BEA TUXEDO System/T provides two timeout mechanisms: a transaction timeout mechanism and a blocking timeout mechanism. The transaction timeout is used to define the duration of a transaction, which may involve several service requests. The timeout value is defined when the transaction is started (with tpbegin(3c)). The blocking timeout is used to define the duration of service requests, that is, how long the application is willing to wait for a reply to a service request. The timeout value is a global value defined in the BLOCKTIME field of the *RESOURCES section of the TUXCONFIG file. The transaction timeout always overrides a blocking timeout value.

The BEA TUXEDO System/T transaction timeout mechanism is used unchanged in the /Domain framework. This is possible because /Domain gateways implement the TMS functionality and therefore are required to handle the TMS_TIMEOUT messages generated by the BBL.

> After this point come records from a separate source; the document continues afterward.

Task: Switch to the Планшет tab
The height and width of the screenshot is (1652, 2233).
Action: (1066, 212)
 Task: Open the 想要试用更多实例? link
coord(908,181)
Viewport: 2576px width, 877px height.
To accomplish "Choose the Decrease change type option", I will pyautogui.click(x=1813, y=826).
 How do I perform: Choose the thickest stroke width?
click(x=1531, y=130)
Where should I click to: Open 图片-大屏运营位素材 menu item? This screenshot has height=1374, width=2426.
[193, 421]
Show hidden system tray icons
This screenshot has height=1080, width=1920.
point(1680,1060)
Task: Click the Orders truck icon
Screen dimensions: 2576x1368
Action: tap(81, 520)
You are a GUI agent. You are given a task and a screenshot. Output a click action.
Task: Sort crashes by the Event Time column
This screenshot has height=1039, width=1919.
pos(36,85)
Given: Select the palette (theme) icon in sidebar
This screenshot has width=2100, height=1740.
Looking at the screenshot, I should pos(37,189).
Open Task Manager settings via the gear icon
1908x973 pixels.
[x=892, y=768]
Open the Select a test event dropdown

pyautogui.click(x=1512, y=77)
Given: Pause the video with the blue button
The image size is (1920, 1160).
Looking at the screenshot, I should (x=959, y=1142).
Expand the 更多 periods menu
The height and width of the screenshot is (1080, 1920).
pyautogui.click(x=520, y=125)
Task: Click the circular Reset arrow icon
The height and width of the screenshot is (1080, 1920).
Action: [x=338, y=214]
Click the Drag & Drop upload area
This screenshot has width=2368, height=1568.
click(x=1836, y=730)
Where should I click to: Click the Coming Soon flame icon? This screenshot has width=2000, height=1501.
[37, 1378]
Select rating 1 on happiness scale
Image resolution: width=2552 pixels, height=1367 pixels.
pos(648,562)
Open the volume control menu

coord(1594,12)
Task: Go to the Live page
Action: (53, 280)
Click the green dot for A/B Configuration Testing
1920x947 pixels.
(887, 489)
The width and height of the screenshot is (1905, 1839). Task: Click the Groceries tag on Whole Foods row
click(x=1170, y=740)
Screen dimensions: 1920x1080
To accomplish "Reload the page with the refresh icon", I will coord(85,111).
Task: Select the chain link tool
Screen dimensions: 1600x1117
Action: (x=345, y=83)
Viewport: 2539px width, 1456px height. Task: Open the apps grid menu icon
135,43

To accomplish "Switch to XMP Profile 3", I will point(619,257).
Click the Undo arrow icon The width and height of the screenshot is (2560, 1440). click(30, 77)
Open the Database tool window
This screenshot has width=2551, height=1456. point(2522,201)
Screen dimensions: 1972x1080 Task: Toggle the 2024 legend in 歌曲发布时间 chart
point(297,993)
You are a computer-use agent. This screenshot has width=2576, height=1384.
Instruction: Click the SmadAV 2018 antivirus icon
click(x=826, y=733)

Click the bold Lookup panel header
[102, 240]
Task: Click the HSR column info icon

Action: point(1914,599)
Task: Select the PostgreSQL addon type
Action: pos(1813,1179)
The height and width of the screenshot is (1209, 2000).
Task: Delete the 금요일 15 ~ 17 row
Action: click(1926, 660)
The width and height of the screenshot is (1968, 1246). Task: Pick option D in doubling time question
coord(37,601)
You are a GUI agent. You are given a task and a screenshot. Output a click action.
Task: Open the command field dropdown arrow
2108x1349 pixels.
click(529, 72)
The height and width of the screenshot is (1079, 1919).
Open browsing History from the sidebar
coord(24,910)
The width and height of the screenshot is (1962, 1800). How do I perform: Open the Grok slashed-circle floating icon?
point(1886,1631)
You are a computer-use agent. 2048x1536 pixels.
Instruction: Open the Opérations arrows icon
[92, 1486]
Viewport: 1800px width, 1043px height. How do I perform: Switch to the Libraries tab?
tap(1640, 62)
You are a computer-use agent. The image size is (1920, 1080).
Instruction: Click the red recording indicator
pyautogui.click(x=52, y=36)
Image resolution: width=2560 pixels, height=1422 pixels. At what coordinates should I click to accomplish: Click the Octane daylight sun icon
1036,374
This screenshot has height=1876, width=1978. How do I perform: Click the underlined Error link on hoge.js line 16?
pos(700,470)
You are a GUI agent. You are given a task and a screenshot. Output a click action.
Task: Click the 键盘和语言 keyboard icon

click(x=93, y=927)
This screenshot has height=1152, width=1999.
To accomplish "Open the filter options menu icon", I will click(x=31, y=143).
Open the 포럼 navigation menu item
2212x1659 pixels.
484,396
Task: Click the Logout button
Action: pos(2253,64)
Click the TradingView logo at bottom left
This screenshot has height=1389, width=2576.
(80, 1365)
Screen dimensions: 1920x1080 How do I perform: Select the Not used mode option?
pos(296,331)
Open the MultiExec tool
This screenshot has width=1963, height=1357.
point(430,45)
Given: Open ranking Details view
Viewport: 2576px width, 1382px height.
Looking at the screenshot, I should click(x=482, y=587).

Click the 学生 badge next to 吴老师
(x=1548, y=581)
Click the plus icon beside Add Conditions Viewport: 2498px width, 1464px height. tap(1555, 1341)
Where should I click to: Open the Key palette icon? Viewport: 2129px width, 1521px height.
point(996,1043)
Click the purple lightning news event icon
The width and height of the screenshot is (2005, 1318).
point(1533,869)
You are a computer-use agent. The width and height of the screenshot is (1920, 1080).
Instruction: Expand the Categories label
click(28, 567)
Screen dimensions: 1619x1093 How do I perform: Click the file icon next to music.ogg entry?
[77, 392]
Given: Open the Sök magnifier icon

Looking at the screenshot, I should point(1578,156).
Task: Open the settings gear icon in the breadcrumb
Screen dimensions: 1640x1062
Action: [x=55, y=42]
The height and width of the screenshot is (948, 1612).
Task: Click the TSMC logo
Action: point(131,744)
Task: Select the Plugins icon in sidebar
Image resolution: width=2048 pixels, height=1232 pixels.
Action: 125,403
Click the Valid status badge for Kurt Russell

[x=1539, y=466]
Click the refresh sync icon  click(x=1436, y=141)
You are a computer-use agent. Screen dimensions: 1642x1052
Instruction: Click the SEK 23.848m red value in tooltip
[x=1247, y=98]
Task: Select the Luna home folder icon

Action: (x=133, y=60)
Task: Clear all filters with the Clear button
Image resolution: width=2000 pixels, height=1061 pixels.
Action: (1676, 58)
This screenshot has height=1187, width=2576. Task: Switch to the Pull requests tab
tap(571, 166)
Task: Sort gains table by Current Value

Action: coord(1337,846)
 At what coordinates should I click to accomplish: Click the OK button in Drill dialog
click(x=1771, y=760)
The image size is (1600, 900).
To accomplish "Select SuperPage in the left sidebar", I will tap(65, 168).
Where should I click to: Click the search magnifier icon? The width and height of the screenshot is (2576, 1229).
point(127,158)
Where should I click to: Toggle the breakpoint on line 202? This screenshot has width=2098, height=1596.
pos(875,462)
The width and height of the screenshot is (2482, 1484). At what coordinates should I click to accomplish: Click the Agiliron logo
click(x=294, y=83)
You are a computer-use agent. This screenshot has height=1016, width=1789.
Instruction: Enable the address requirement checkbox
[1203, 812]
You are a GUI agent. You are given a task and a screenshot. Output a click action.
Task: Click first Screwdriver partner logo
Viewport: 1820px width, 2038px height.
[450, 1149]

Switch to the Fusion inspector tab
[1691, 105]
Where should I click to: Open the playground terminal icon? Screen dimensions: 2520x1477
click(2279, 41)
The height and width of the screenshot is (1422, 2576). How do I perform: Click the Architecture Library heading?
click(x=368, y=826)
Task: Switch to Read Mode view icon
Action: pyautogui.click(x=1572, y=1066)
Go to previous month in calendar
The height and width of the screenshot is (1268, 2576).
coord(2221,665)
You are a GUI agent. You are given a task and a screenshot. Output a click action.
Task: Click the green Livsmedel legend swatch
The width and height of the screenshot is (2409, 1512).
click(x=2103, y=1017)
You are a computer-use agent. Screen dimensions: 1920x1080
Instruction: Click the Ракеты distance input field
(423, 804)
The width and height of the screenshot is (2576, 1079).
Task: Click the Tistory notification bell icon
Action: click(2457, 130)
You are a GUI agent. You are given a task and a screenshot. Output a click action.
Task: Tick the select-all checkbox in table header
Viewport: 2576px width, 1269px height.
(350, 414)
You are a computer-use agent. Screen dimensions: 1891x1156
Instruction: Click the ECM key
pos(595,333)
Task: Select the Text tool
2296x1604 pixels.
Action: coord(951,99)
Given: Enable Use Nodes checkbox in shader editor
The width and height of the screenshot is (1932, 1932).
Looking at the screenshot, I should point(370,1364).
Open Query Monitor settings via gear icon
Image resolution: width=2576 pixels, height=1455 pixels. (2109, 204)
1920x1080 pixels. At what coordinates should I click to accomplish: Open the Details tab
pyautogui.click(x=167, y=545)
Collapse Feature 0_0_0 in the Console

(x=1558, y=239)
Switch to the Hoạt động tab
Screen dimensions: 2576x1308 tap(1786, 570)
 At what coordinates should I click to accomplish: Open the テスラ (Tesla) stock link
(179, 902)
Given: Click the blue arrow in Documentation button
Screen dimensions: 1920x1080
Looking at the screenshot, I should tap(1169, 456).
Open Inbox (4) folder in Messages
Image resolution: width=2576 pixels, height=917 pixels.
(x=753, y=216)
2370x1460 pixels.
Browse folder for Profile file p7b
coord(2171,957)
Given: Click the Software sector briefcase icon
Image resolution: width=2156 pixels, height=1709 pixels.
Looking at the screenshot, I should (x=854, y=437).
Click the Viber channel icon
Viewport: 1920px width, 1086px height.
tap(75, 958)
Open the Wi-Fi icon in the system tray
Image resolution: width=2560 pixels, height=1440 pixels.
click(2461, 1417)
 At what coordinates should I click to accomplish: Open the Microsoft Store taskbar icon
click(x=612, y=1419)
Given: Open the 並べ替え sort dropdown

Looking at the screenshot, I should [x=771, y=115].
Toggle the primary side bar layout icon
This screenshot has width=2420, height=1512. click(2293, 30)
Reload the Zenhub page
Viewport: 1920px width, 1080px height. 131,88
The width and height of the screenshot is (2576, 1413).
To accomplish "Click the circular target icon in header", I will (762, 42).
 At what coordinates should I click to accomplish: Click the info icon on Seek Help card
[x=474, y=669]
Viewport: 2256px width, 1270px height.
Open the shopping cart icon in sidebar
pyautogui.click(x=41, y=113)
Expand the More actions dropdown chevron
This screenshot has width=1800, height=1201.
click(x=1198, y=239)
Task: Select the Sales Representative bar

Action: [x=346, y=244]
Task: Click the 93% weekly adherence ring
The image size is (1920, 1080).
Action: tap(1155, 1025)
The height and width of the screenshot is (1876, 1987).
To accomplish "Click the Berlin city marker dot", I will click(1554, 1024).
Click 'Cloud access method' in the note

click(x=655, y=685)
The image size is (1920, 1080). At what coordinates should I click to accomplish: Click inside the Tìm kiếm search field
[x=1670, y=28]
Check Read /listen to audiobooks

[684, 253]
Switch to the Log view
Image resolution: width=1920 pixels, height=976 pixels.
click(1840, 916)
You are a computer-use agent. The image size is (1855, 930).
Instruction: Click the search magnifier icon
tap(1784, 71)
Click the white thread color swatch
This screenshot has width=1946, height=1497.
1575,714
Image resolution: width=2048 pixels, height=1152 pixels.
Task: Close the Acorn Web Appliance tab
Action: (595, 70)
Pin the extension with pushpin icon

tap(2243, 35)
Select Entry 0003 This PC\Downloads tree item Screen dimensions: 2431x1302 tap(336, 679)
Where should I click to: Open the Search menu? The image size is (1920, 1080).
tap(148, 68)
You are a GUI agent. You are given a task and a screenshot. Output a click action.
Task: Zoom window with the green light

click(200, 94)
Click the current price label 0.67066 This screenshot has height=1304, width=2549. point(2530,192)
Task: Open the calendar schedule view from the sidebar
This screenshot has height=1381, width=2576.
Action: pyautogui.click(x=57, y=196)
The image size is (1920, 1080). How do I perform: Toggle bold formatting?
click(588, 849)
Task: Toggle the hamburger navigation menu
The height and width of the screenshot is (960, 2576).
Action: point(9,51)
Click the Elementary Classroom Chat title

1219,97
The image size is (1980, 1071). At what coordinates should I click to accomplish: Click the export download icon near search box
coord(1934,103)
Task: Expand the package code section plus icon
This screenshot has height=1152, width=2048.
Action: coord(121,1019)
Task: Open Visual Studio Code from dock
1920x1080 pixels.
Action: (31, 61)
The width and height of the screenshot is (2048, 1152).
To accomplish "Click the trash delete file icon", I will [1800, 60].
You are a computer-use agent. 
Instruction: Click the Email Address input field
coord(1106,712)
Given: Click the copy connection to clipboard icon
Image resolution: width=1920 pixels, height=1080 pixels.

/Domain gateways, however, cannot use the BEA TUXEDO System/T blocking timeout mechanism. The main reason is that the blocking timeout mechanism uses information stored in the registry slot assigned to each client or server. Information in the registry slot is used by the local BBL to detect requesters that have been blocked for a time greater than BLOCKTIME.

However, /Domain gateways are multi-tasking servers that may process several service requests at a time. This means that the /Domain gateway cannot successfully use the registry slot mechanism.

When a /Domain blocking timeout condition arises, the /Domain gateway sends an error/failure reply message to the requester, and then it "cleans" any context associated with the service request.

Enqueue/Dequeue

The ATMI enqueue/dequeue communication paradigm allows applications to communicate via messages stored on stable-storage queues. This feature provides a reliable communication mechanism (messages are not lost if a machine crashes) and a mechanism by which applications can schedule the delivery of requests to an application server or replies to a requester.

The default mechanism provided with the Queued Message facility is as follows. A requester uses tpenqueue(3c) to place a service request on a queue that resides in a particular queue space. A queue space refers to a service provided by an enqueueing server ( TMQUEUE(5)) and a queue is associated with a particular application service (for example, credit); tpenqueue(3c) sends a message to the TMQUEUE server, and the message is stored in stable storage. When a message reaches the top of the queue, a dequeueing server ( TMQFORWARD(5)) dequeues the message and forwards the request (via tpcall(3c)) to the application service; when the service returns the reply, TMQFORWARD enqueues the reply on the reply queue in stable storage. At some later time, the requester uses tpdequeue(3c) to get the reply message; tpdequeue sends a request to the TMQUEUE server to retrieve the reply message from the reply queue.